The AKG N700NC M2 also has great active noise cancelling
When it comes to active noise cancelling headphones, one of the most overlooked headphones on the market are the AKG N700NC M2. These hold their own against the more expensive Sony and Bose headphones that everyone talks about. Besides the adaptive active noise cancelling that changes intensity depending on the sounds going on around you, the AKG N700NC M2 also fold down for a smaller footprint and have memory foam earpads for a more comfortable fit and better isolation.
AKG N700NC M2Full Review
You can expect upwards of 20 hours of constant playback with Bluetooth and around 32 if you use these hardwired to your source device. Overall, these aren’t as flashy, good sounding, or as well-built as some of the other picks, but if what you want is top-notch ANC then definitely give them a shot.

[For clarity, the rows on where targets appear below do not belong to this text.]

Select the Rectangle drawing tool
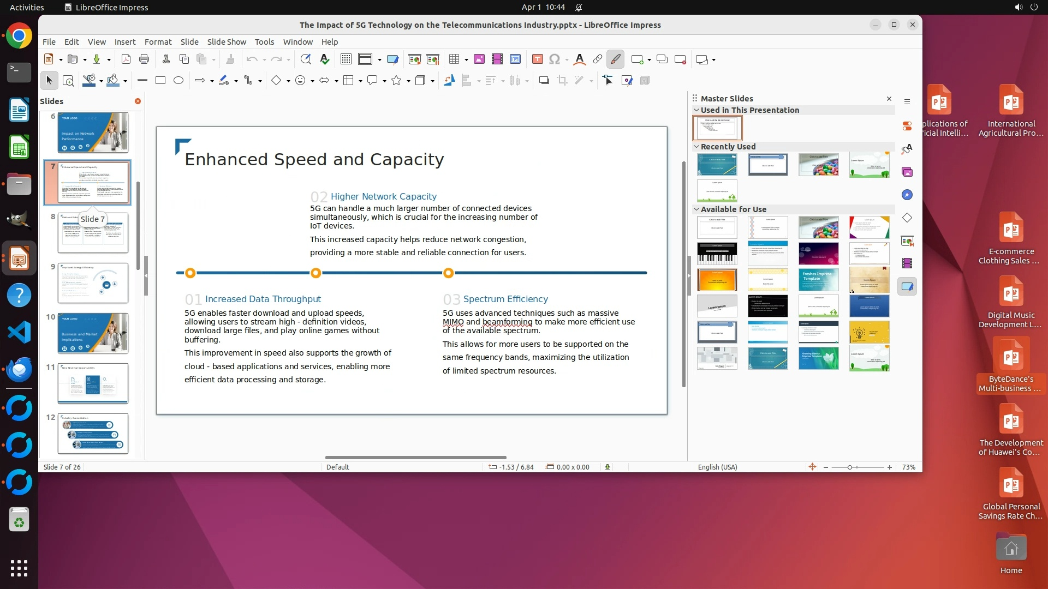 (x=160, y=81)
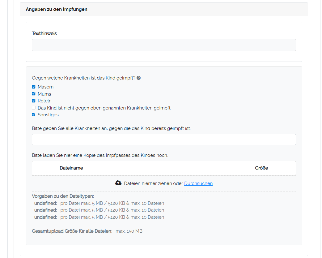The image size is (322, 258).
Task: Uncheck the Masern checkbox
Action: click(34, 87)
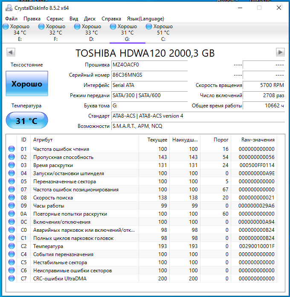This screenshot has height=297, width=290.
Task: Open the Файл menu
Action: pyautogui.click(x=12, y=19)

The Sony WH-1000XM3 (Renewed) is the best value
The Sony WH-1000XM3 may technically be last-gen technology; however, its active noise cancelling performance, great sound quality, and deep software controls still make it a worthwhile investment today. It may not feature automatic ear detection, speak to chat, or any fancy AI audio processing, but it holds one advantage over the WH-1000XM4: price. the Sony WH-1000XM3 is currently available for just under $300—an absolute steal considering its sound quality and ANC performance.
Sony WH-1000XM3 (Renwed)Full Review
If you’re looking for a pair of reasonably priced ANC headphones, the WH-1000XM3 is definitely worth considering; especially since further price drops are expected with seasonal sales.
Who should buy Bluetooth headphones?
While Bluetooth audio has improved greatly in the last few years, wired audio is still the best option for lossless playback. Even still, Bluetooth headsets have their place, and are extremely convenient during a morning commute or at the gym.
Bluetooth headphones have their drawbacks: they need to be charged every now and then. If you forget to charge them, you might be in for an annoying commute. That said, many headphones have adopted quick-charging technology so that plugging them in to charge for just a few minutes before you go out the door can give you enough juice for the day.
What can you get at other price points?
If you’re okay with spending a little more than $300 USD, then you’ll find yourself looking at headphones like the IPX4 rated Bose Noise Cancelling Headphones 700 or the Sony WH-1000XM4. Both flagship headsets cost about $349 USD and are two of the best Bluetooth headphones you can get. They both have amazing battery life, top of class active noise cancelling, and sound great.
If you have a bottomless pocket, then another pair of Bluetooth headphones you should check out is the Beyerdynamic Amiron Wireless. For Apple device owners looking to burn some cash, the AirPods Max won’t disappoint—complete with great noise cancelling performance, great sound quality, and seamless connectivity via the company’s H1 chip.
If you’re on a slightly thinner budget, you can still get some truly great options. We recommend checking out our lists for the best Bluetooth headphones in the $100 and $200 ranges as well. They’re all still great headphones, and with the money you save you can go get a nice dinner with a loved one and gush over your new headphones. For example, the Anker Soundcore Life Q30 features impressive noise cancellation, sound quality, and a comfortable design, all for under $80 USD.
Frequently Asked Questions
Although it works best with iOS, the Beats Solo Pro acts like any other pair of Bluetooth headphones on Android. In fact, Beats has an app for Android that allows you to manage and control your product. Unfortunately, using Beats on Android comes with a few limitations: such as the lack of instant pairing and variable AAC performance.